> **Reading passage**
▼
The man who erased Ecorse’s $6 million debt and is whacking Hamtramck’s $3 million deficit says he has some advice for Detroit: privatize, privatize, privatize.
Louis H. Schimmel, emergency financial manager of Hamtramck, is a crusader for Gov. John Engler’s arch-conservative Mackinac Center for Public Policy. He says that as Detroit grapples with a projected $40 million deficit, its leaders ought to reduce the size of government.
“Detroit’s creditworthiness is all right,” says Schimmel, an expert on local government finance in Michigan. “But otherwise, its problems are horrendous.
“You pay a lot of taxes down there and don’t get much in services. You can’t have four people doing the job of one person.”
The only services Schimmel thinks shouldn’t be privatized are the police and fire departments.
Schimmel says he believes current Mayor Dennis Archer was destined to fail from the moment he announced he would not privatize city services.
“Detroit’s problem is that straight, blue-collar union mentality. There’s no balance. It’s all lopsided. You’re stuck in your tracks for years.
▲
> **Information provided**
▼
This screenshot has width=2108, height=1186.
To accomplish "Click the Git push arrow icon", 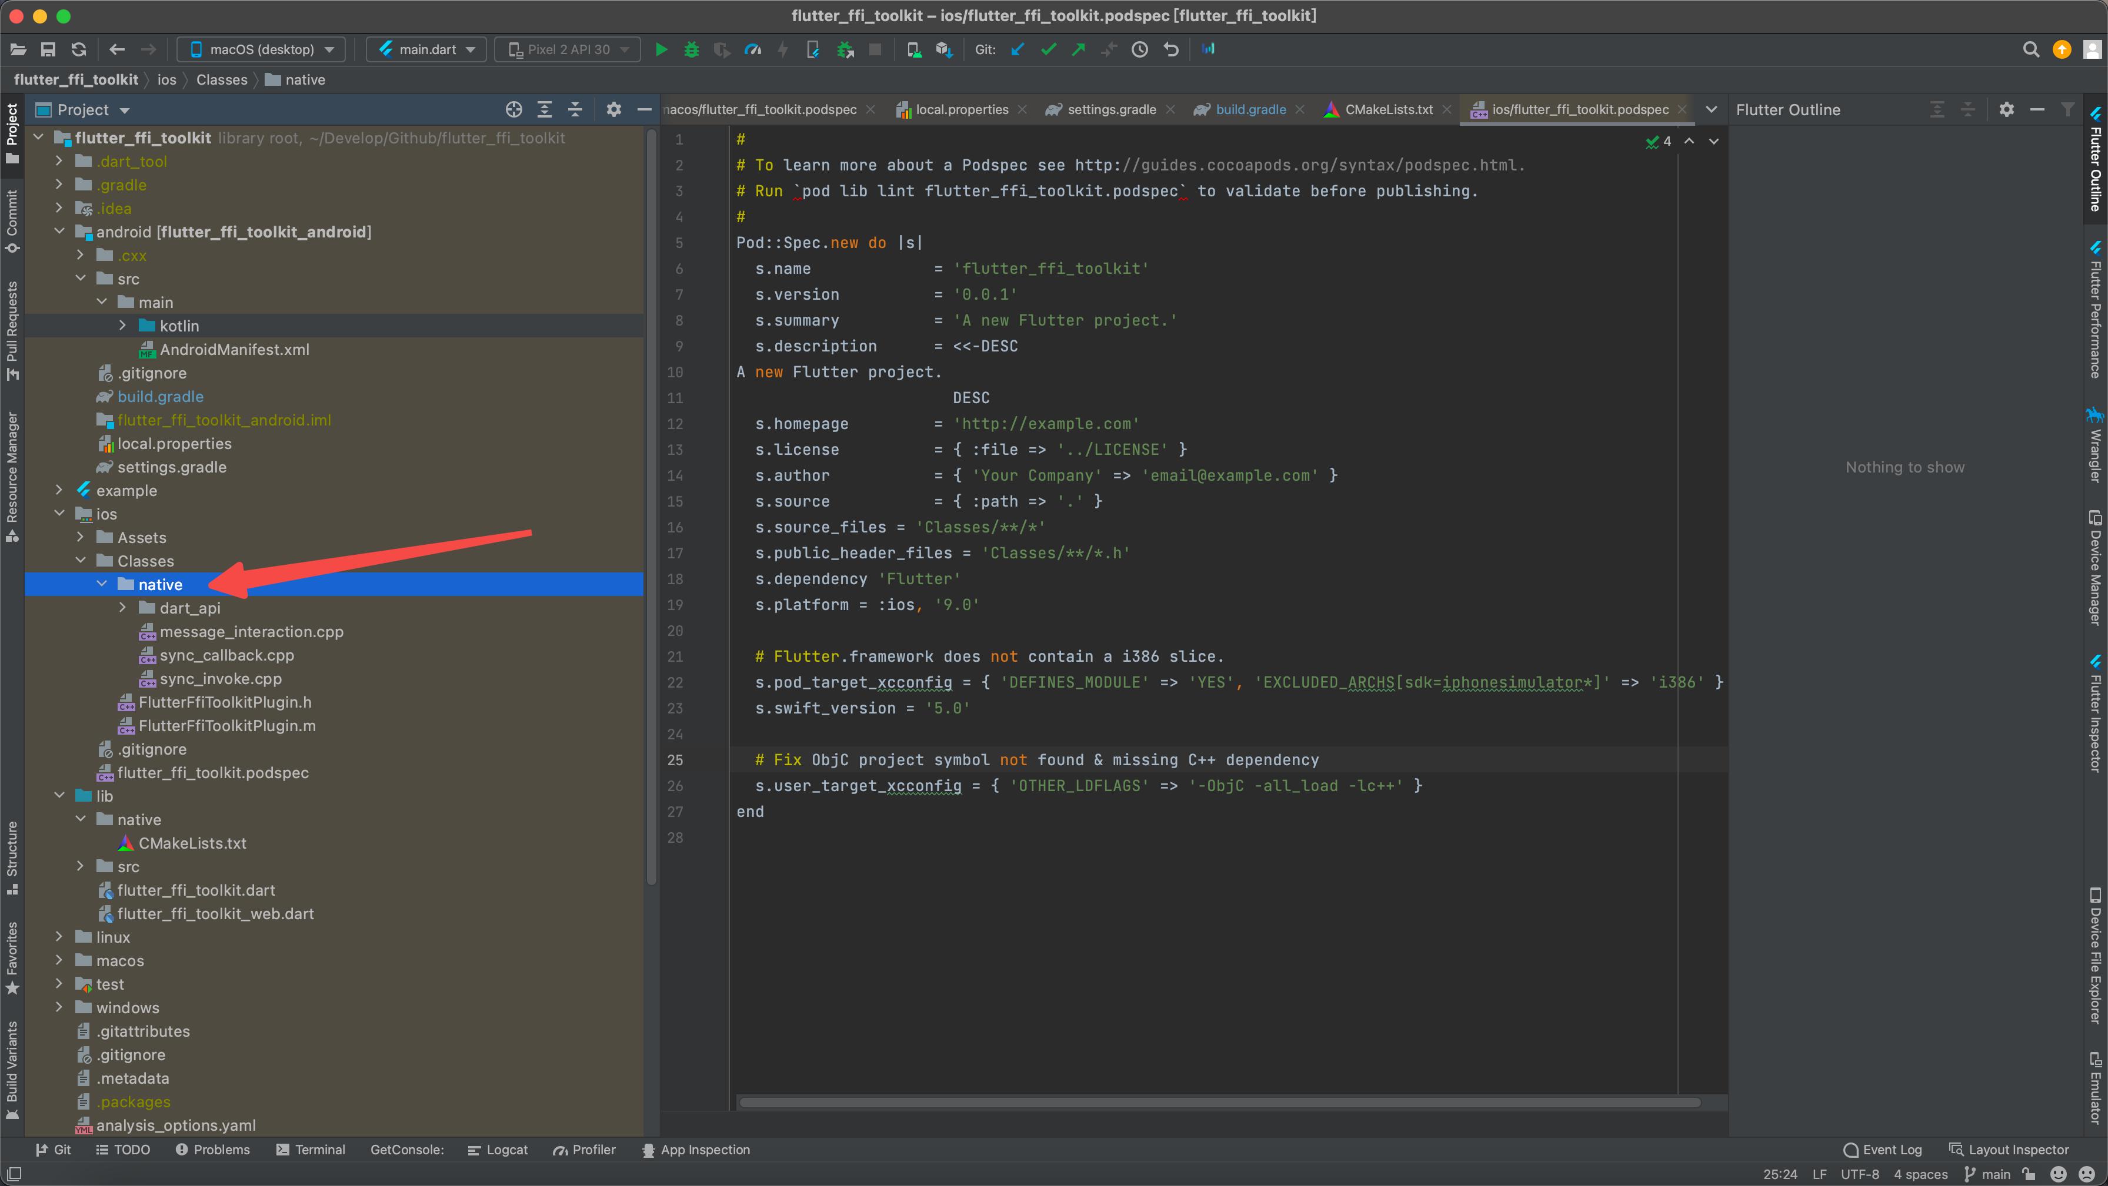I will tap(1079, 50).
▲
> **Written request A**
Answer these questions about the article on Schimmel's advice to Detroit:
(i) How large is the deficit Detroit is projected to face?
(ii) Which city services does Schimmel think should not be privatized?
(iii) What is the name of the policy group Schimmel campaigns for?
> **Written request B**
Write the next few sentences of the article on Schimmel's advice to Detroit, picking up right after its last line.

> **Written response A**
(i) $40 million
(ii) The police and fire departments
(iii) The Mackinac Center for Public Policy

> **Written response B**
“Especially in Detroit, you have to go after those unions. You have to go after them in order to make savings.”
Archer’s spokesman, Greg Bowens, says Schimmel’s statements are “a bunch of gratuitous bullshit.”
“Nobody asked him,” Bowens said. “Opinions are like you-know-what. Everyone has one. The mayor’s stand on privatization is that privatization for the sake of privatization makes no sense.”
Bowens said he’s not surprised that Schimmel is a board member of the Mackinac Center.
“Whenever one of those guys gets an opportunity to advance that rhetoric, they’ll do it.”
Nevertheless, Schimmel says if asked, he’d probably do the same things in Detroit that he did in Ecorse as a court-ordered receiver and that he’s doing in Hamtramck as the governor’s appointed emergency financial manager.
“Detroit is humongous. Its problems are out of sight. But the thought process would be identical. We would sit down with every union, restructure, eliminate fat and take care of problems. With whatever’s left, there’d be a heavy emphasis on contracting.”
Though Schimmel says he doesn’t think the state would ever take over Detroit, and that he wants to retire when he is finished balancing the books in Hamtramck, he probably wouldn’t be able to turn down the challenge if asked.
Here’s what he’d do, in his words:
1) “I look at where all the money’s being spent. I know the unions have to be hit up front. I know there are people on staff who aren’t working.” That’s when layoffs, buyouts, early retirement packages and “whatever works” are employed.
2) Get competent people in the positions left.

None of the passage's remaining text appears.